Robert Wise, MD: Exacerbation Reduction with Aclidinium Bromide

OCTOBER 23, 2019
Kevin Kunzmann
ACSENT-COPD data, presented at the CHEST 2019 Annual Meeting in New Orleans, show long-acting muscarinic antagonist (LAMA) therapy aclidinium is beneficial in reducing chronic obstructive pulmonary disease (COPD) exacerbations in moderate to severe-progression patients, regardless of their exacerbation history.

To put into perspective the value of the key finding relative to other COPD symptom outcomes, MD Magazine® interviewed presenting author Robert Wise, MD, professor of Medicine at the Johns Hopkins University School of Medicine.

Wise put the exacerbation risk reduction value into perspective, and shared some additional thought on the benefit of the delivery system for aclidinium, and aclidinium bromide.

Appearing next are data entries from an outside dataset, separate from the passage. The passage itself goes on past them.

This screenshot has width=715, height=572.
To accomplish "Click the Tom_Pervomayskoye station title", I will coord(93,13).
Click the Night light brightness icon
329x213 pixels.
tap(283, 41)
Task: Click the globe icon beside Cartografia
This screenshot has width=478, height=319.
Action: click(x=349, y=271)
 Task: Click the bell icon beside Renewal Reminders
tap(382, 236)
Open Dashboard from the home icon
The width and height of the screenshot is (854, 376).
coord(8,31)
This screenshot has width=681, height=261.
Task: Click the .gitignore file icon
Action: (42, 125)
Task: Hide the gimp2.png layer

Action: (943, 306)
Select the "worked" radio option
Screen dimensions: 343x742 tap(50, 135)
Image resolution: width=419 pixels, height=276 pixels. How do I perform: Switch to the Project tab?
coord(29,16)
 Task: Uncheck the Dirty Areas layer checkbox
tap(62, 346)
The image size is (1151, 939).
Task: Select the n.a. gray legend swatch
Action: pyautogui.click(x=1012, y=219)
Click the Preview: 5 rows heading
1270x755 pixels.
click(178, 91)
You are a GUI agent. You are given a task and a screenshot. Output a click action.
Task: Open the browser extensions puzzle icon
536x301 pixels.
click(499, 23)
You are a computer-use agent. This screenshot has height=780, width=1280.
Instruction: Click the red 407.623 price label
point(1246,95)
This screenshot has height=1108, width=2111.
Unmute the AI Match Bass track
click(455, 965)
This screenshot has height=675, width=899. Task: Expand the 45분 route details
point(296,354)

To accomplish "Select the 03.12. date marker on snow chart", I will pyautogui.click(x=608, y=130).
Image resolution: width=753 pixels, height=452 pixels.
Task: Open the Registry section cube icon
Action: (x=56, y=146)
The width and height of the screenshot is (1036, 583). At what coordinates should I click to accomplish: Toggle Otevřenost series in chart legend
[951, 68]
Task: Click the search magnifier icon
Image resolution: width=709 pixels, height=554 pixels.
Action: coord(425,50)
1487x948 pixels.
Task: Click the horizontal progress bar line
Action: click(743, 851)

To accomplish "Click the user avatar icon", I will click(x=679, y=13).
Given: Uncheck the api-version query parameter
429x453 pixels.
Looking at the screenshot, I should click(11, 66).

MD Mag: Is exacerbation risk reduction our absolute objective in COPD care?

Wise: One of the goals in COPD is to reduce shortness of breath, dyspnea, and to improve exercise capacity and quality of life. And indeed, improving FEV1 through bronchodilation is a cornerstone for that.

Reducing exacerbations is also important, and is another goal of treatment of COPD—and aclidinium and formoterol are both effective in that regard.

MD Mag: Anything else you would like to add?

Wise: One of the things I wanted to emphasize is that aclidinium, and aclidinium and formoterol combination, come in a press air dispenser, which is a dry powder inhaler that has the benefit not only of containing multiple doses—but because of the way it's set up, it tells people whether they used it properly, whether they had the right inspiratory flow rates in order to disperse the powder.

And that's unique among delivery devices.